TASK TO COMPLETE: Rewrite the listing from the line containing "Go back with" through the end, swapping "Blog" for "News" and keeping every other part the same.

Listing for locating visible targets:
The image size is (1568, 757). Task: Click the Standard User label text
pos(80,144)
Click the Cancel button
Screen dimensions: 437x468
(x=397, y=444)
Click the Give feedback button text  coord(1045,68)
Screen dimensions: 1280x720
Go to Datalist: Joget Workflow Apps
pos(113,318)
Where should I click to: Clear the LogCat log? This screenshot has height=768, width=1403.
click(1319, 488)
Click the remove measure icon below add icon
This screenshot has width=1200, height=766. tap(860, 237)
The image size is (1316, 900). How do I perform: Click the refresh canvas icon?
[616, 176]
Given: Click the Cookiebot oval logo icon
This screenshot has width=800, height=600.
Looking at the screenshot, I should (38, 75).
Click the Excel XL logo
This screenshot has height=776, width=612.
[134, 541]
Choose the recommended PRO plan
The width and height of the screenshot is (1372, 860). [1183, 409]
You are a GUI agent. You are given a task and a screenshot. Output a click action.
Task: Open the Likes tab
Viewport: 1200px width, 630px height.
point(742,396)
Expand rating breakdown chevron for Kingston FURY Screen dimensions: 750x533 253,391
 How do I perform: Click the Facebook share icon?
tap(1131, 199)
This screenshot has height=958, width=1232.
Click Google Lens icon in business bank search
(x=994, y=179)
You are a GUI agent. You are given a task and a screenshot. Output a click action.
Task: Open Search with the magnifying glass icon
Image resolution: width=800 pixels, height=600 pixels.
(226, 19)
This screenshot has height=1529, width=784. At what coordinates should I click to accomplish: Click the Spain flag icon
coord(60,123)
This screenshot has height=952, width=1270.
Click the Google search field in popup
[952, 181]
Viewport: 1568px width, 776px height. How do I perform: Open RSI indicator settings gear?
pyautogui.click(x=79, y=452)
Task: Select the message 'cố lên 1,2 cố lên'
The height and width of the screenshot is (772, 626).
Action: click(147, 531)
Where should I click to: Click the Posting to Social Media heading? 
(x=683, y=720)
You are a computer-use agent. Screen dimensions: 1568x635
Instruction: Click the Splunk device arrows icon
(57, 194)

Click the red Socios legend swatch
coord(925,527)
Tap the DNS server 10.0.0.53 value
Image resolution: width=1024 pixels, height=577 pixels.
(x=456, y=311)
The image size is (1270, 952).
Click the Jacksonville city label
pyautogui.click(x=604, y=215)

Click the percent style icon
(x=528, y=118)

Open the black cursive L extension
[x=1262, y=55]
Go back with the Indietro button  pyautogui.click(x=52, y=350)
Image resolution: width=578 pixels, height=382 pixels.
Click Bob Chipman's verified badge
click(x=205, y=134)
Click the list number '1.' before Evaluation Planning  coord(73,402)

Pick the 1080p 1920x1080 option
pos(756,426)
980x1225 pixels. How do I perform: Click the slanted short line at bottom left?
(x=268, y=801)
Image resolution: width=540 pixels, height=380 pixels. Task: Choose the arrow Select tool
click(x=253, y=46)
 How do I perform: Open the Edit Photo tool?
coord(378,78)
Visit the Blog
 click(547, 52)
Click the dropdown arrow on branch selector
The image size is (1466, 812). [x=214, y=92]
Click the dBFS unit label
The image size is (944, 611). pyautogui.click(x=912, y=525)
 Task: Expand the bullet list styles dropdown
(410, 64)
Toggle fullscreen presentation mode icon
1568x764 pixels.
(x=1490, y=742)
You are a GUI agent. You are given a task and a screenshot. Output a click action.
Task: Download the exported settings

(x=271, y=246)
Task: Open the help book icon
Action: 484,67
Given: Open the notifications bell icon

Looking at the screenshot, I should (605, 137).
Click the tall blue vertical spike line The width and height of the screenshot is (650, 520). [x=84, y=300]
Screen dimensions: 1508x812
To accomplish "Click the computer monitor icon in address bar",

SOLUTION FOR THIS TASK:
Go back with the Indietro button  pyautogui.click(x=52, y=350)
Image resolution: width=578 pixels, height=382 pixels.
Click Bob Chipman's verified badge
click(x=205, y=134)
Click the list number '1.' before Evaluation Planning  coord(73,402)

Pick the 1080p 1920x1080 option
pos(756,426)
980x1225 pixels. How do I perform: Click the slanted short line at bottom left?
(x=268, y=801)
Image resolution: width=540 pixels, height=380 pixels. Task: Choose the arrow Select tool
click(x=253, y=46)
 How do I perform: Open the Edit Photo tool?
coord(378,78)
Visit the News
 click(547, 52)
Click the dropdown arrow on branch selector
The image size is (1466, 812). [x=214, y=92]
Click the dBFS unit label
The image size is (944, 611). pyautogui.click(x=912, y=525)
 Task: Expand the bullet list styles dropdown
(410, 64)
Toggle fullscreen presentation mode icon
1568x764 pixels.
(x=1490, y=742)
You are a GUI agent. You are given a task and a screenshot. Output a click action.
Task: Download the exported settings

(x=271, y=246)
Task: Open the help book icon
Action: 484,67
Given: Open the notifications bell icon

Looking at the screenshot, I should (605, 137).
Click the tall blue vertical spike line The width and height of the screenshot is (650, 520). [x=84, y=300]
Screen dimensions: 1508x812
To accomplish "Click the computer monitor icon in address bar",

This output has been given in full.